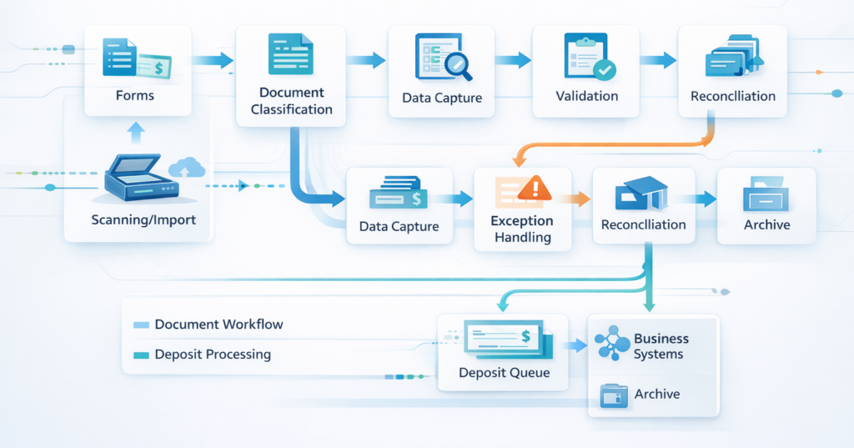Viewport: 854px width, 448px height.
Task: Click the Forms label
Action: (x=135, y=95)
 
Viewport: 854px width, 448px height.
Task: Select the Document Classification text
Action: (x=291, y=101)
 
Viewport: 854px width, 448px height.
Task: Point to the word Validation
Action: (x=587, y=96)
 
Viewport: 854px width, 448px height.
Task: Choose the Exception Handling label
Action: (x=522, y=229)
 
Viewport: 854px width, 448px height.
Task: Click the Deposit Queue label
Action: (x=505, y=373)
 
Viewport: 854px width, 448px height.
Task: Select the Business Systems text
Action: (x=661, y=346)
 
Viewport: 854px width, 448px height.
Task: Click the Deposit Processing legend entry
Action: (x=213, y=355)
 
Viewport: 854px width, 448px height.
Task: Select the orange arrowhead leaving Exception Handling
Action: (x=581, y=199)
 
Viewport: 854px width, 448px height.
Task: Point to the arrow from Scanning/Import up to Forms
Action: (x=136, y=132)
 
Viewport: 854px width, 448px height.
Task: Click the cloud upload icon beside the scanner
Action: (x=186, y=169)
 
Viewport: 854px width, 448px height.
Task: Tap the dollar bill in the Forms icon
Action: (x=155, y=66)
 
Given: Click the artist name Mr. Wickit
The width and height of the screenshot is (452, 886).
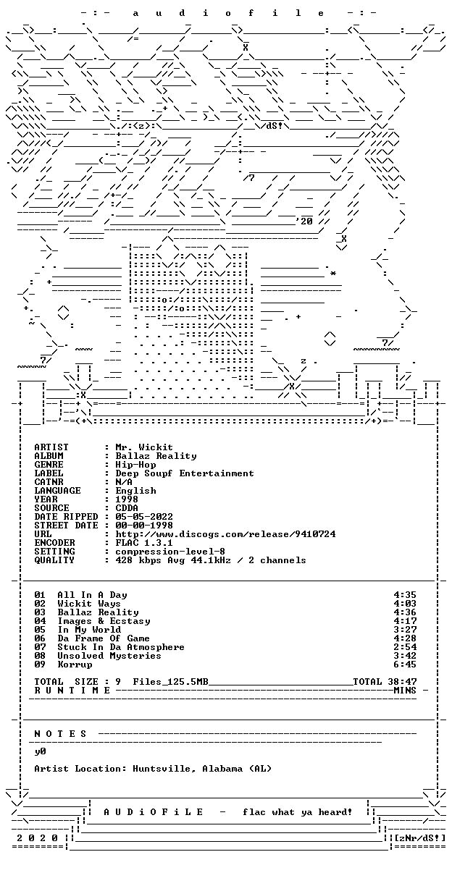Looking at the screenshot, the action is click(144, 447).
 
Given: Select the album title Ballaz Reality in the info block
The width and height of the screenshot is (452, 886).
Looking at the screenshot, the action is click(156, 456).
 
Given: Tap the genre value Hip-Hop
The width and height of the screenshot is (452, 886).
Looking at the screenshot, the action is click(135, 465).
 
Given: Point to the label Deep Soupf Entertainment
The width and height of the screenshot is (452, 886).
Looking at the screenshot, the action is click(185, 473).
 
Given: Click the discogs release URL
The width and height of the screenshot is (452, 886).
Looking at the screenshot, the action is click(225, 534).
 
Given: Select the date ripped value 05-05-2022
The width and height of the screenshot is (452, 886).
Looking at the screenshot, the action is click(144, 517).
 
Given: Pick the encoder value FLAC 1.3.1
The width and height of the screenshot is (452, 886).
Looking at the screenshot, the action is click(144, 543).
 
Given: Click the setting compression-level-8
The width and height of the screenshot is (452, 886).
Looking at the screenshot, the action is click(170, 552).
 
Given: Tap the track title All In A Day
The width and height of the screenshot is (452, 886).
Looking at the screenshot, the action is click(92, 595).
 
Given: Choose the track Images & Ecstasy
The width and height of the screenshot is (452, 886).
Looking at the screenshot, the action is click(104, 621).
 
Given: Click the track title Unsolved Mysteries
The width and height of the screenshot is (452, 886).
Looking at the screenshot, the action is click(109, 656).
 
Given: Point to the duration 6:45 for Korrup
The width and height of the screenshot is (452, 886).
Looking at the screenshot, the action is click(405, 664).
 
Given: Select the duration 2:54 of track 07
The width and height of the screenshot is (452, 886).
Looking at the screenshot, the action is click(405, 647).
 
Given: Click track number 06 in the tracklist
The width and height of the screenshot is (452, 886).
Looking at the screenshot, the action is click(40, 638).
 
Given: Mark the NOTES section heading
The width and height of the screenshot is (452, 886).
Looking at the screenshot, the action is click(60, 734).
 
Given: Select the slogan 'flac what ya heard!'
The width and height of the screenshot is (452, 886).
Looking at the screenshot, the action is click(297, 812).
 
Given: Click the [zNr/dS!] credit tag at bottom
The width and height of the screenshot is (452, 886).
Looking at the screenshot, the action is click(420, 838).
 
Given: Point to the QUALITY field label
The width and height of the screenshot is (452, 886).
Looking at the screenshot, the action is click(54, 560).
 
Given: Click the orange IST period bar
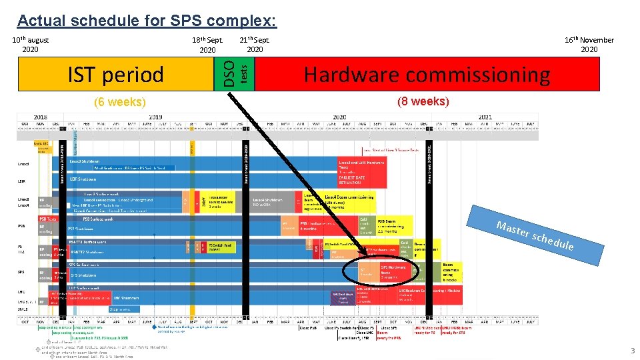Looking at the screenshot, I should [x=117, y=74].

== == ==

Given exercise:
Copy the entries from the very start through the line holding "Action: (x=155, y=66)", inclusive, requests and all. Multiply each answer coordinate by 1.95, round to whole numbers (halves go up), and leave the pictures out.

Written solution:
Viewport: 854px width, 448px height.
Task: Click the Forms label
Action: (x=263, y=185)
 
Viewport: 854px width, 448px height.
Task: Select the Document Classification text
Action: (x=567, y=197)
 
Viewport: 854px width, 448px height.
Task: Point to the word Validation
Action: (x=1145, y=187)
 
Viewport: 854px width, 448px height.
Task: Choose the Exception Handling label
Action: (x=1018, y=447)
 
Viewport: 854px width, 448px height.
Task: Click the Deposit Queue label
Action: (x=985, y=727)
 
Viewport: 854px width, 448px height.
Task: Select the Business Systems text
Action: (x=1289, y=675)
 
Viewport: 854px width, 448px height.
Task: Click the Deposit Processing legend entry
Action: (x=415, y=692)
 
Viewport: 854px width, 448px height.
Task: Select the orange arrowhead leaving Exception Handling
Action: (x=1133, y=388)
 
Viewport: 854px width, 448px height.
Task: Point to the arrow from Scanning/Import up to Forms
Action: (x=265, y=257)
 
Viewport: 854px width, 448px height.
Task: Click the cloud upload icon beside the scanner
Action: (x=363, y=330)
 
Viewport: 854px width, 448px height.
Task: Tap the dollar bill in the Forms icon
Action: (x=302, y=129)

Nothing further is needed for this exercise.